By Erin Caldwell, Professor of Latin & Greek.
At least once a week, someone asks me, “Why study Latin?” or “Why do you like Latin?” or “Why is Latin still useful?” These questions are usually followed by, “Isn’t Latin a dead language?” In response to that, I say yes and no.
Yes, Latin may be considered dead in the sense that it is no one’s first language, and no one acquires it from a young age just by listening to adults talking around them. Yes, Latin may be considered dead in the sense that it is not regularly spoken as an auxiliary language, except perhaps in the Vatican and in certain isolated groups of people (usually found in colleges and universities, with some trickle-down into secondary schools) who like to talk to one another in Latin. Cambridge has a “Latin Lunch” every Wednesday, at which time students and teachers may gather to discuss Latin in Latin.
On the other hand, Latin is still thriving. During the last few decades, classical education has made a resurgence, a big part of which is the teaching and learning of Latin. In addition, whenever new discoveries are made in the various fields of science, technology, medicine, law, theology, and others, very often the discoverers will name it using Latin (and Greek) roots. Here are a couple of quotes: “Latin is both a classical and a liturgical language, a dead language that never died…Latin also has not died because it was reborn and renamed as – the five Romance languages” (Classical Academic Press). “Latin is not dead; it’s immortal” (Memoria Press).
Thirdly, pocket Latin dictionaries are full of fun, newly-invented words like “pedifollis” and “minutal” (soccer and hamburger, respectively) that capture the attention of curious folks.

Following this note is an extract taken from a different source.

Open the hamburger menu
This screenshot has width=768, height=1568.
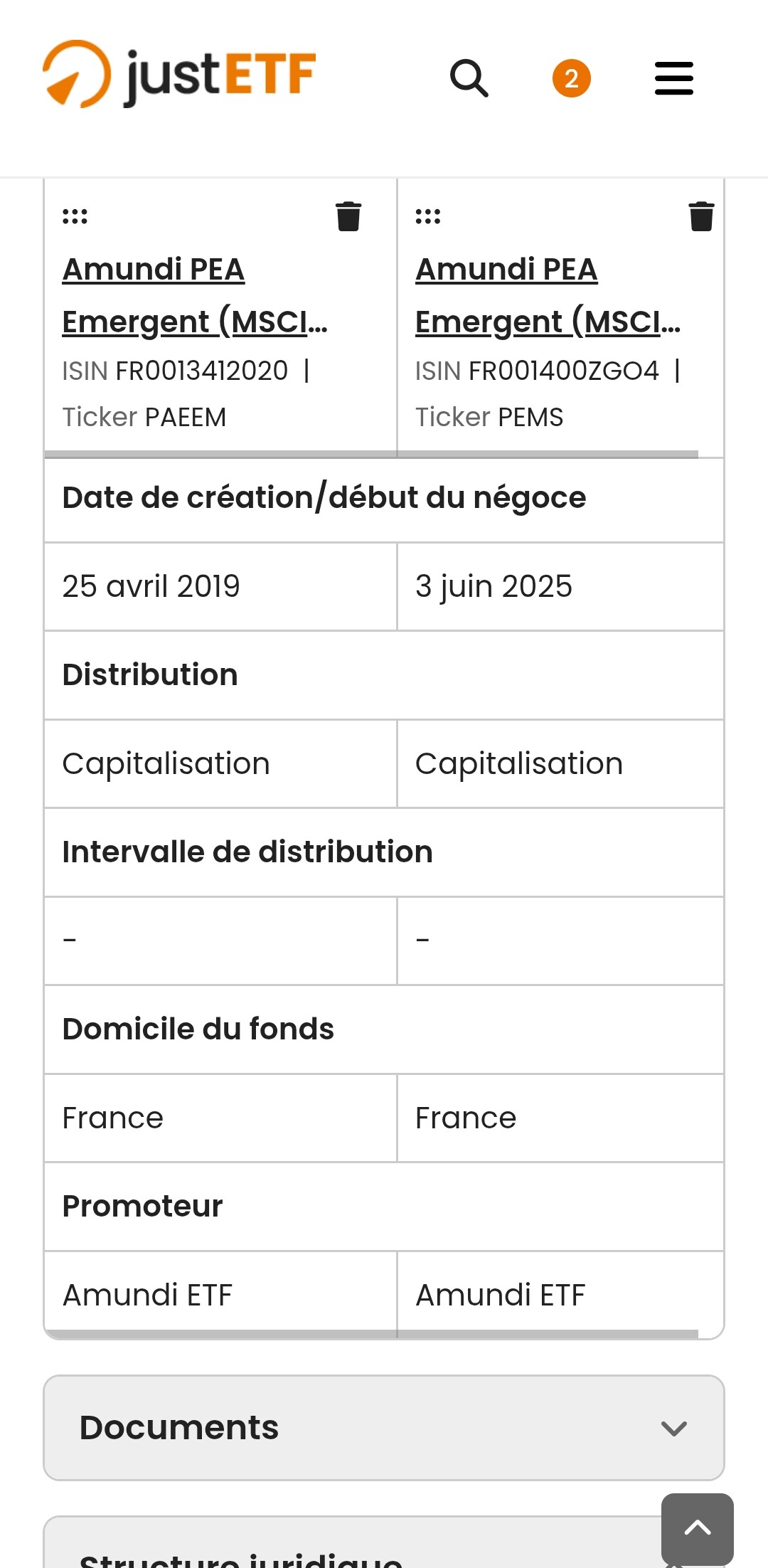673,78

Regardless of the deadness of Latin, here’s a few short reasons why we still study it and why I enjoy it.
First, it is a major component of classical education, and a foundational part of Western civilization. Most writers of English, American, and Romance language literature were very familiar with Latin (and Greek) literature; they regularly drew from and referenced various works. For more on this and the following points, please also refer to Dorothy Sayers’ essay “The Lost Tools of Learning.”
Secondly, Latin forms the basis of all the Romance languages, and has many English derivatives. Over half of the English language comes from Latin (and Greek) word roots. Those who study Latin are much better equipped to learn other languages, especially the Romance languages. However, the skills needed to master vocabulary and grammar apply to the study of every language.

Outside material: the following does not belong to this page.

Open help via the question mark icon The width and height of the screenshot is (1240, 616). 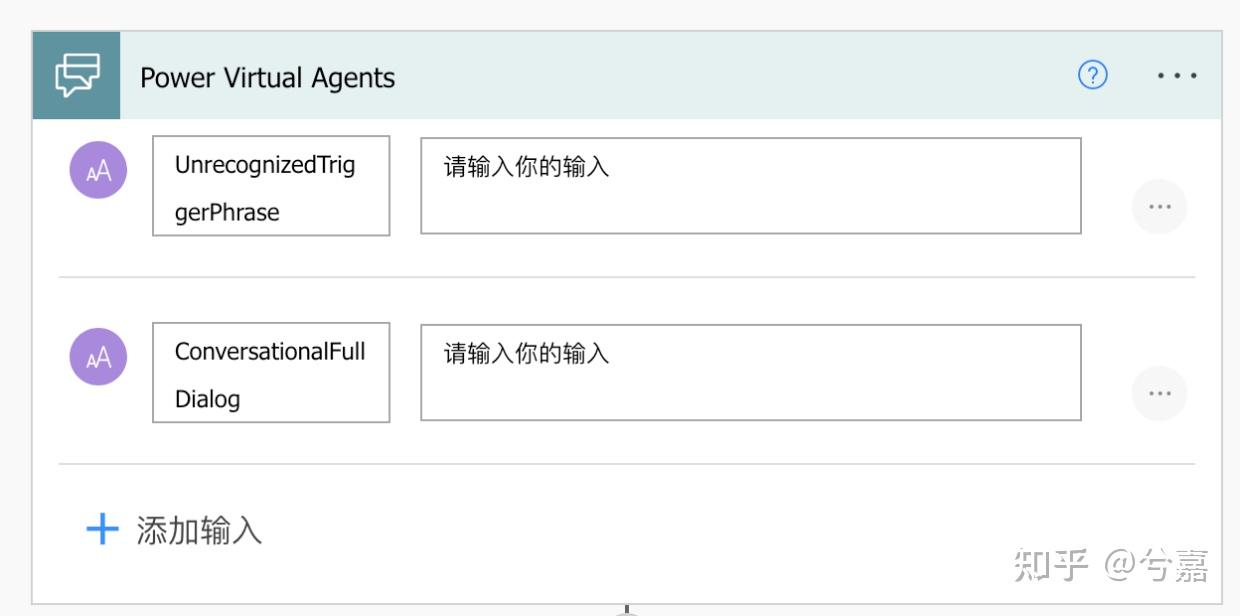pos(1093,75)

Thirdly, by studying Latin, we refine our critical thinking skills. It uses all parts of the brain to break down the relationships between stems and endings, while keeping in mind all of the parts of speech. Given that the English language does not function in the same way as Latin, it’s a great brain exercise.
Fourthly, by studying languages we learn about people, cultures, and civilizations who have gone before us. As Goethe said, “Those who know nothing of foreign languages know nothing of their own.” Given that English vocabulary is at least half Latin (and Greek), it makes sense to study it; not only does it unlock more of English, but more of other languages, histories, and cultures as well. It is commonly said in history classes, but is applicable here, that “Those who do not remember history are condemned to repeat it” (Santayana).
Why do I like Latin? Besides the aforementioned reasons, Latin is like a giant puzzle! Between stems, infixes, and endings, there are so many possible combinations of meanings, and it’s a joy to unscramble. Yet despite it’s seemingly scattered nature, especially compared with English, Latin is very orderly. English depends entirely on word order and has few grammatical inflections; Latin depends entirely on grammatical inflections, and while there is some word order – different than that of English – it is very loose. By following the endings, however, one can properly assemble the pieces of the puzzle. Prose literature has more grammatical variation and its structure can be baffling to young students. Many of our Latin Literature students struggled through Cicero (as did I, when I first started, but I can see its beauty now); that struggle not only sharpened their faculties of analysis, but also increased their appreciation for “easier” Latin authors. Poetry is beautiful in a different way; the grammar is less varied, but the meter and word order convey other ideas. I find, perhaps because I have studied more Latin, that I understand Latin poetry more than English poetry.
I shall conclude with a quote from a former Cambridge faculty member. In a reflection from 2004, former assistant headmaster Bryan Smith wrote, “It is again generally acknowledged that Latin is uniquely suited to training the mind in basic linguistic structures, cultivating precision and style in the use of words, while also unlocking the meaning of much of our native tongue. All of this is part of the “formative” argument for Latin and does not even address its cultural benefits… Many of our students at Cambridge, due to their studies of logic, may recognize the implied argument of this essay as an argumentum ad profundum. It’s true; I confess. Nevertheless, what these authorities are noting may be more than a matter of mere appearance. Students who persist in their studies of Latin may find that, in time, they not only present the appearance of diligence, depth, and intellect; but also have, in fact, the real thing.”